*** GIVEN ENTRIES

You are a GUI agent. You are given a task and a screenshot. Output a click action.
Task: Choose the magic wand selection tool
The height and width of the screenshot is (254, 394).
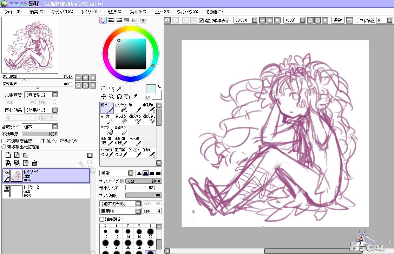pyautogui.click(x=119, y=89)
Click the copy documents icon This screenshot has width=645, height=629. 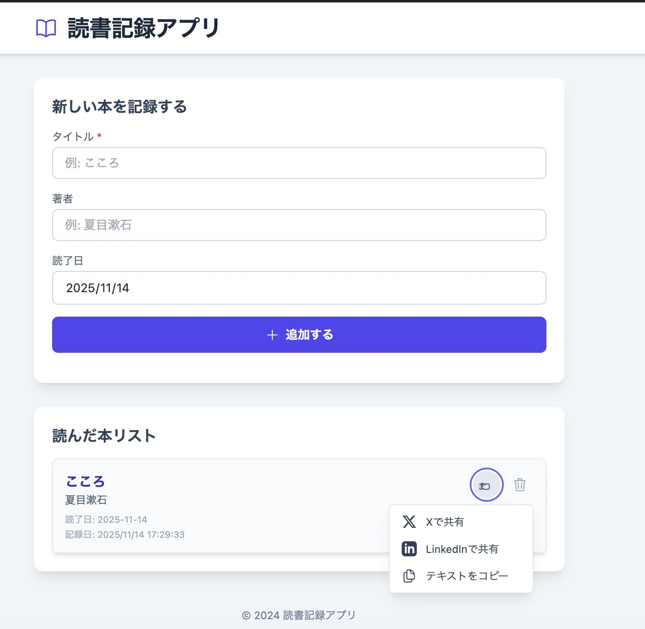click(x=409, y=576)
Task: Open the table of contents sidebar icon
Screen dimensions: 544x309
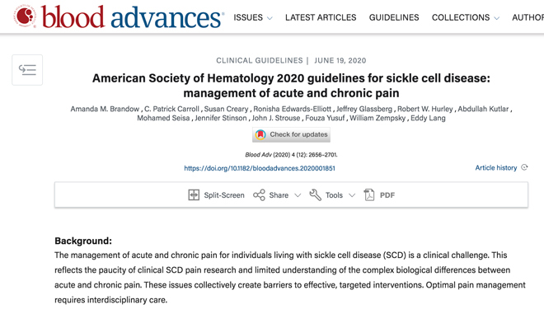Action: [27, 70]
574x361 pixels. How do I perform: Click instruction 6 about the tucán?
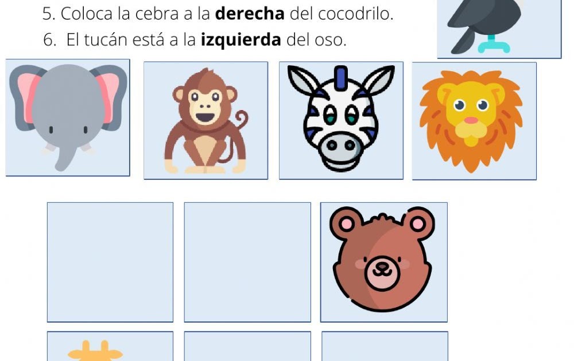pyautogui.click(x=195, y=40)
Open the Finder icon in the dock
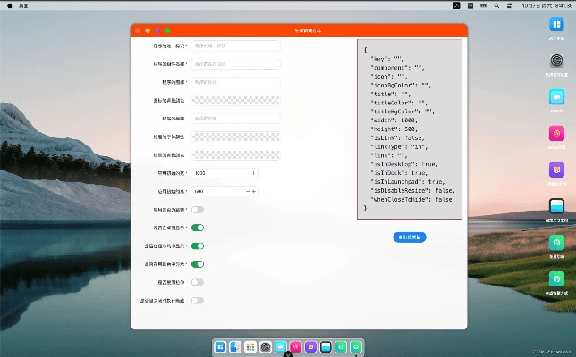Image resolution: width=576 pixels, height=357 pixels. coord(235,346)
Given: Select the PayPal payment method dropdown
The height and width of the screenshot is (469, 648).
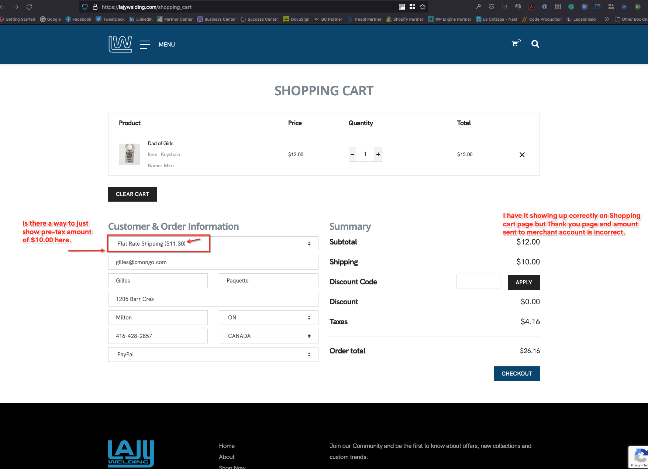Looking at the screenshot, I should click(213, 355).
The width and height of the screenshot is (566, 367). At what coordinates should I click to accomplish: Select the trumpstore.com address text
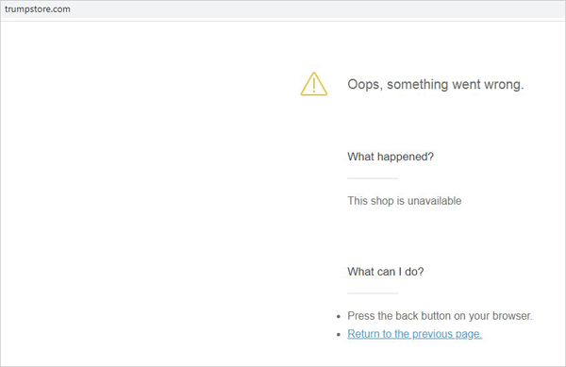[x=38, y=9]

******

◆ HOW TO COMPLETE THIS TASK: Every line from the one containing "Open the Finder icon in the dock" through the last line of the records is to be reproduced exactly, with pictures left out and nothing else given.

◆ SOLUTION FOR THIS EXERCISE:
Open the Finder icon in the dock
Image resolution: width=576 pixels, height=357 pixels. coord(235,346)
Given: Select the PayPal payment method dropdown
The height and width of the screenshot is (469, 648).
Looking at the screenshot, I should click(213, 355).
The width and height of the screenshot is (566, 367). At what coordinates should I click to accomplish: Select the trumpstore.com address text
[x=38, y=9]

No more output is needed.